EMBA session 10th December 2022

Lazarus Heist

Consider the following questions:

• Who is the Lazarus group?
• How did the group gain access to the bank systems?
• How did the attackers hide what they were doing?
• What mistakes were made by the attackers?
• How was the money laundered?
• How would the top 11 CERT tips have helped? (see https://www.cert.govt.nz/business/guides/top-11-cyber-security-tips-for-your-business/)

Write your answers, share with your group and report back to the class.

Choosing a Strong Password

Try the following exercise:

1. Go to https://www.lastpass.com/features/password-generator#generatorTool
2. Generate an eight character long password with at least one number.
3. Go to https://preshing.com/20110811/xkcd-password-generator/
4. Generate a random word password by clicking Generate Another! at the top portion of the webpage.
5. Go to https://www.security.org/how-secure-is-my-password/ and test the strength of password from steps 2 and 4.

Questions: Which is more memorable? Which is stronger? Should you use either website to generate your password

Password reuse

Have you been subject to a data breach?

• Enter your email at https://haveibeenpwned.com/

What are the risks of being in a data breach if you reuse a password?

Make up a password that you have NEVER USED ANYWHERE, and see if it is in the database of pwned passwords:

• Enter the password here, https://haveibeenpwned.com/Passwords for example - abc123

How is this a problem if you have used one of these previously pwned ones ie reusing someone else's password?
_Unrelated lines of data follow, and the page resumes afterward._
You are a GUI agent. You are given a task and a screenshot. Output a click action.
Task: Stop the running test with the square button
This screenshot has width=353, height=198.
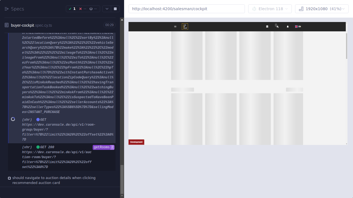115,9
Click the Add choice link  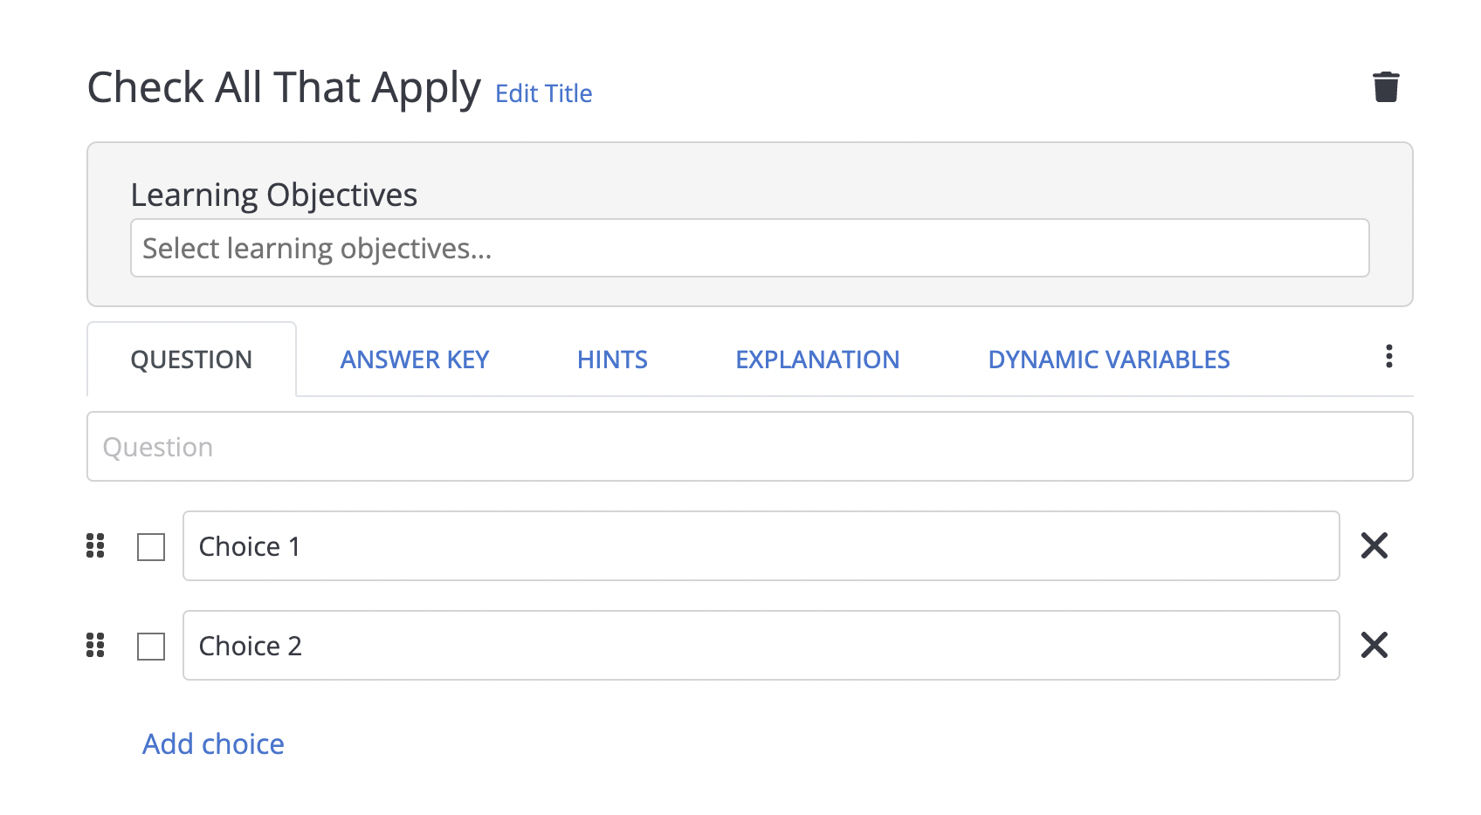point(213,743)

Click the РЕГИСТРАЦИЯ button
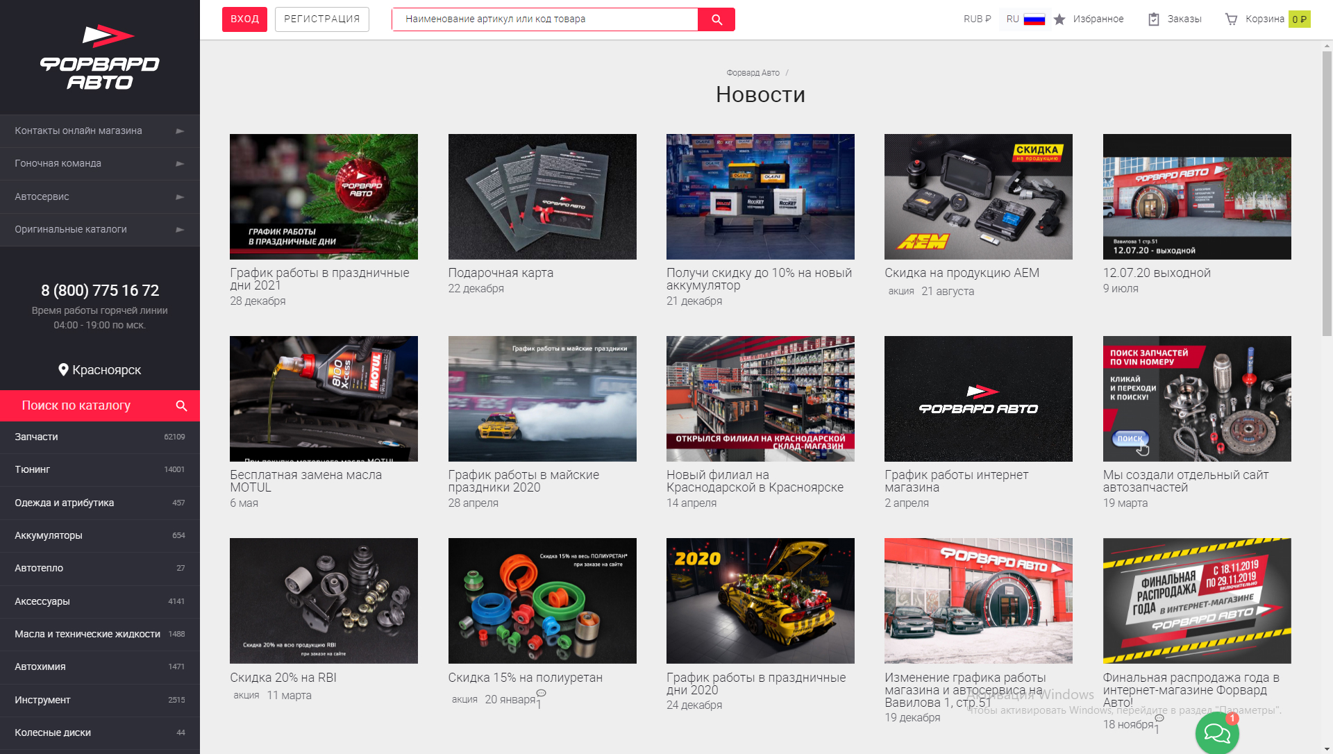click(321, 19)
Evaluating Password Storage Options

What are the costs and benefits of the following options:

• Writing it down or storing in a file on desktop
• Physically lock away password notes or use encryption
• Cloud-based password manager secured by a master password – lastpass or dashlane
• Browser-based password manager – chrome, firefox
• Single-sign on – Oauth with facebook, google mail etc.